Work item >> Write out the data below in full, unchanged, minus the images.
§ §
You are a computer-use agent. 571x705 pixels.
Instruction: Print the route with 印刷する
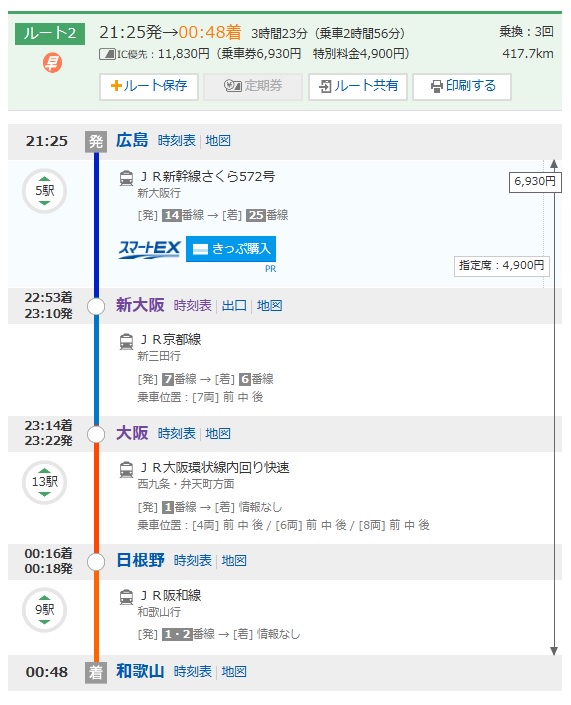pyautogui.click(x=462, y=86)
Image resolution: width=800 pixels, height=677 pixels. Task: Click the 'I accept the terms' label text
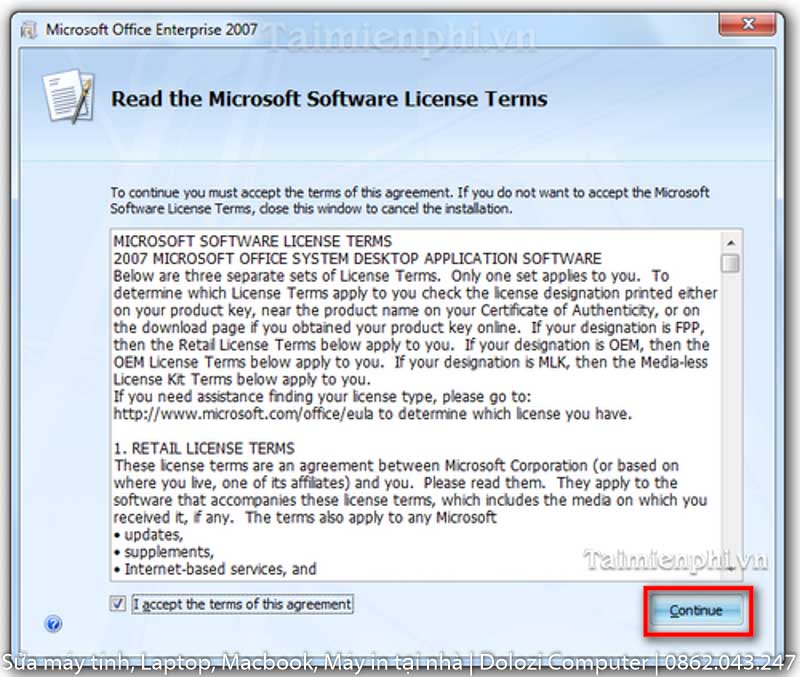pos(242,604)
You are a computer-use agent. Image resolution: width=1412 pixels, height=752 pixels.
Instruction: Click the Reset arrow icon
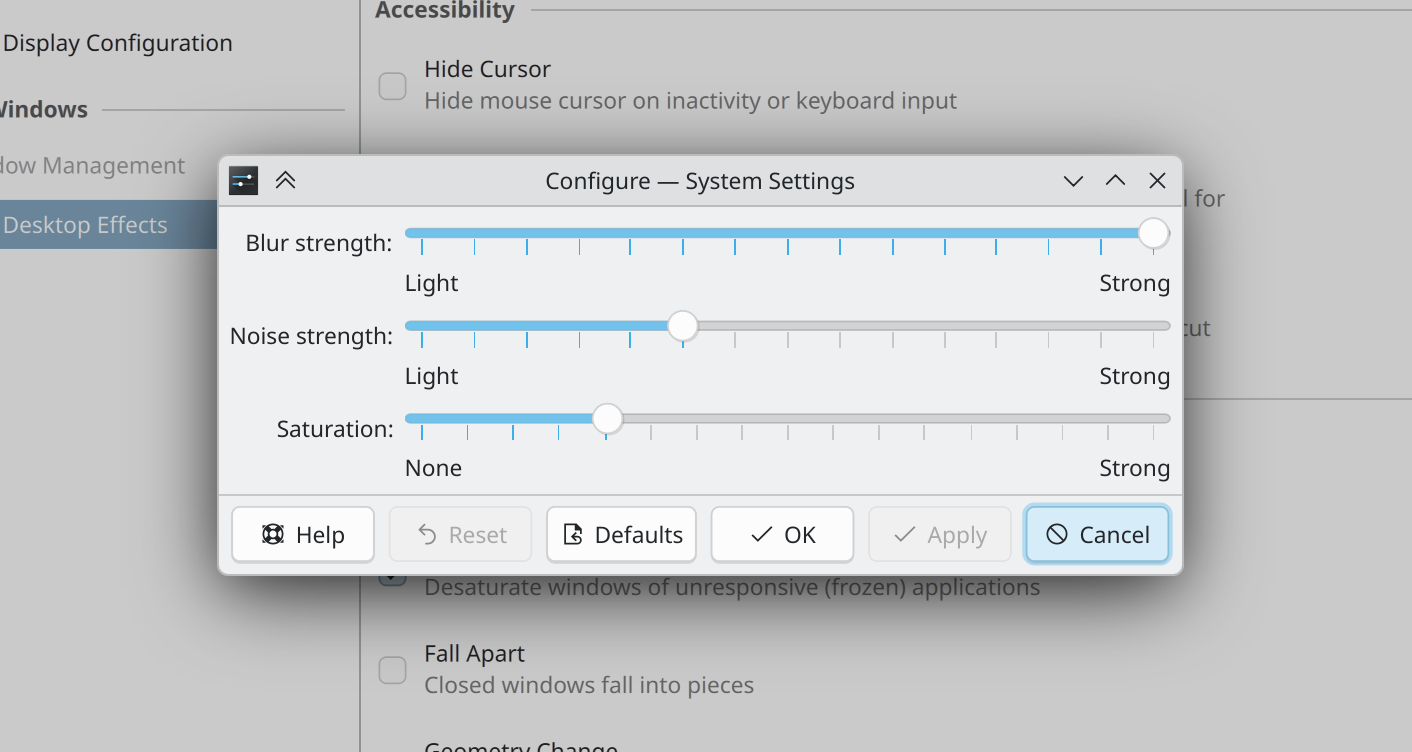(429, 534)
§ §
Solution to this task >>
You are a computer-use agent. 571x705 pixels.
Instruction: Print the route with 印刷する
pyautogui.click(x=462, y=86)
Image resolution: width=800 pixels, height=677 pixels. Task: Click the 'I accept the terms' label text
pos(242,604)
You are a computer-use agent. Image resolution: width=1412 pixels, height=752 pixels.
Instruction: Click the Reset arrow icon
(429, 534)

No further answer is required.